The Kepler data show that in addition to the regular rhythm of pulsations expected from a white dwarf, which cause the star to get a few percent brighter and fainter every few minutes, both stars also experienced arrhythmic, massive outbursts every few days, breaking their regular pulse and significantly heating up their surfaces for many hours.
"We have essentially found rogue waves in a pulsating star, akin to ‘irregular heartbeats,’” Hermes explained. “These were truly a surprise to see: We have been watching pulsating white dwarfs for more than 50 years now from the ground, and only by being able to stare uninterrupted for months from space have we been able to catch these events.”
Bell elaborated: “When we build a telescope that observes the sky in an entirely new way, we’re going to end up discovering things that we never expected.” Though Kepler’s notoriety derives from its prowess as a planet hunter, “it’s told us at least as much about stars as it has about planets,” Bell said.
White dwarfs have been known to pulsate for decades, and some are exceptional clocks, with pulsations that have kept nearly perfect time for more than 40 years. Pulsations are believed to be a naturally occurring stage when a white dwarf reaches the right temperature to generate a mix of partially ionized hydrogen atoms at its surface.
That mix of excited atoms can store up and then release energy, causing the star to resonate with pulsations characteristically every few minutes. Astronomers can use the regular periods of these pulsations just like seismologists use earthquakes on Earth, to see below the surface of the star into its exotic interior. This was why astronomers targeted these stars with Kepler, hoping to learn more about their dense cores. In the process, they caught these unexpected outbursts.

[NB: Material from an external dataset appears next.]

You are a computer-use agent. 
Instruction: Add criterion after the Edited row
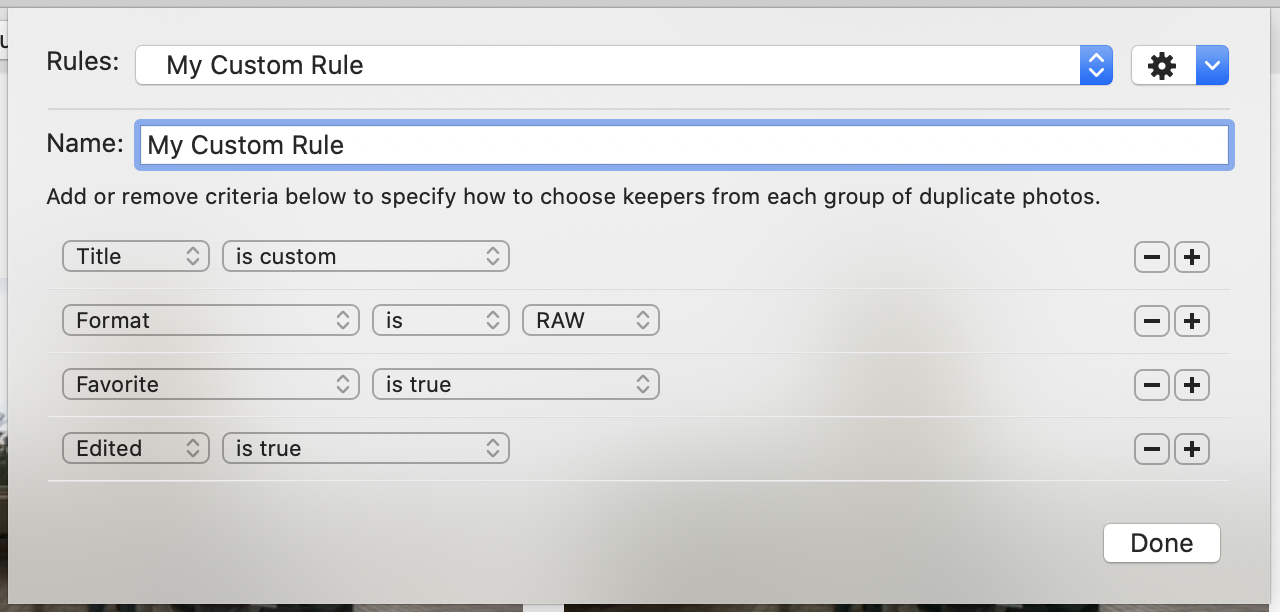tap(1191, 449)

“These are highly energetic events, which can raise the star's overall brightness by more than 15% and its overall temperature by more than 750 degrees in a matter of an hour,” Hermes said. “For context, the Sun will only increase in overall brightness by about 1% over the next 100 million years.”

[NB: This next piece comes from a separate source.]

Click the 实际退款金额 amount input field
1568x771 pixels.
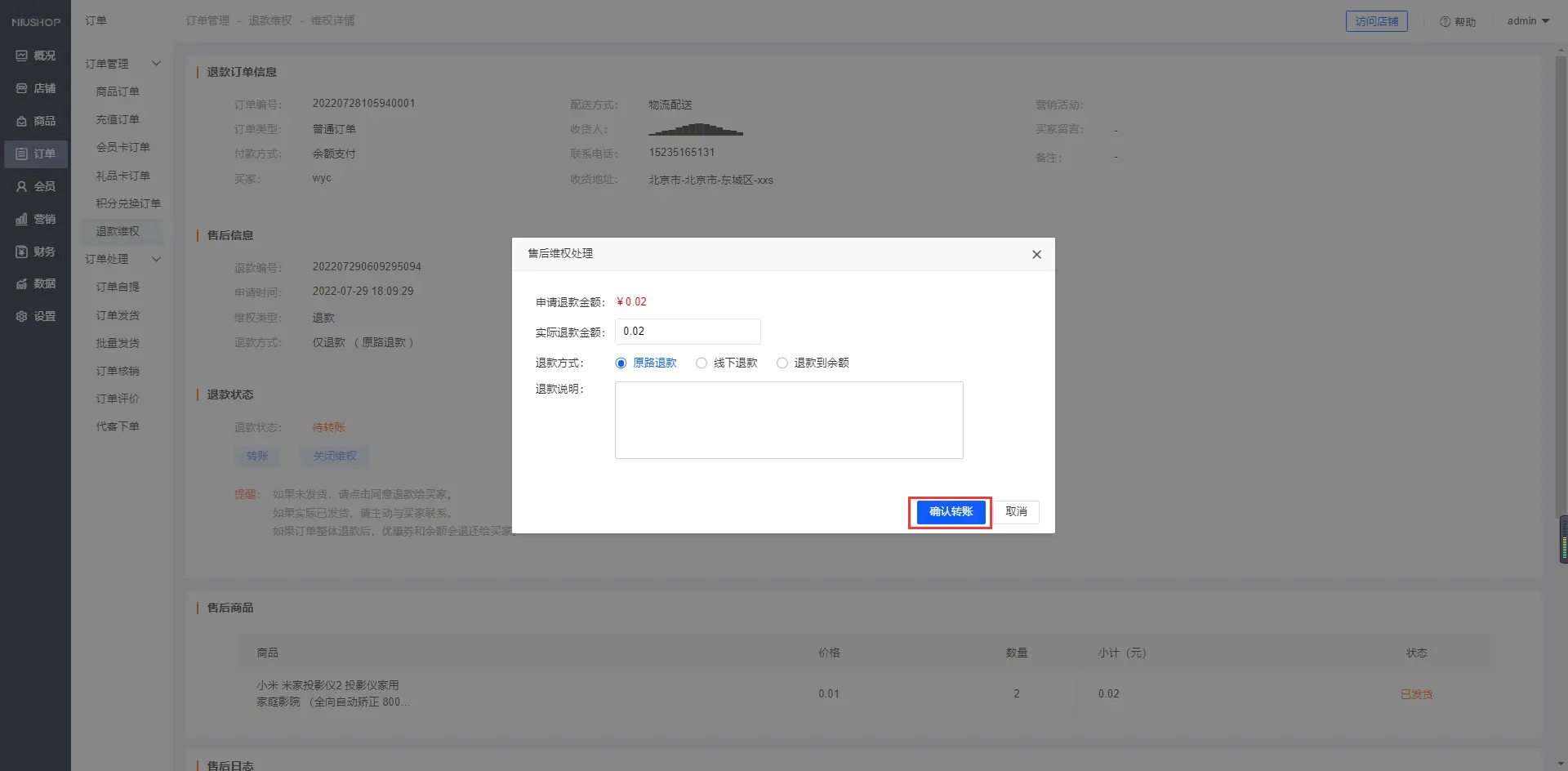pyautogui.click(x=687, y=332)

There is a narrow range of surface temperatures where pulsations can be excited in white dwarfs, and so far irregularities have only been seen in the coolest of those that pulsate. Thus, these irregular outbursts may not be just an oddity; they have the potential to change the way astronomers understand how pulsations, the regular heartbeats, ultimately cease in white dwarfs.
“The theory of stellar pulsations has long failed to explain why pulsations in white dwarfs stop at the temperature we observe them to,” Texas’ Keaton Bell said. "That both stars exhibiting this new outburst phenomenon are right at the temperature where pulsations shut down suggests that the outbursts could be the key to revealing the missing physics in our pulsation theory."
Astronomers are still trying to settle on an explanation for these outbursts. Given the similarity between the first two stars to show this behavior, they suspect it might have to do with how the pulsation waves interact with themselves, perhaps via a resonance.
"Ultimately, this may be a new type of nonlinear behavior that is triggered when the amplitude of a pulsation passes a certain threshold, perhaps similar to rogue waves on the open seas here on Earth, which are massive, spontaneous waves that can be many times larger than average surface waves," Hermes said. "Still, this is a fresh discovery from observations, and there may be more to these irregular stellar heartbeats than we can imagine yet."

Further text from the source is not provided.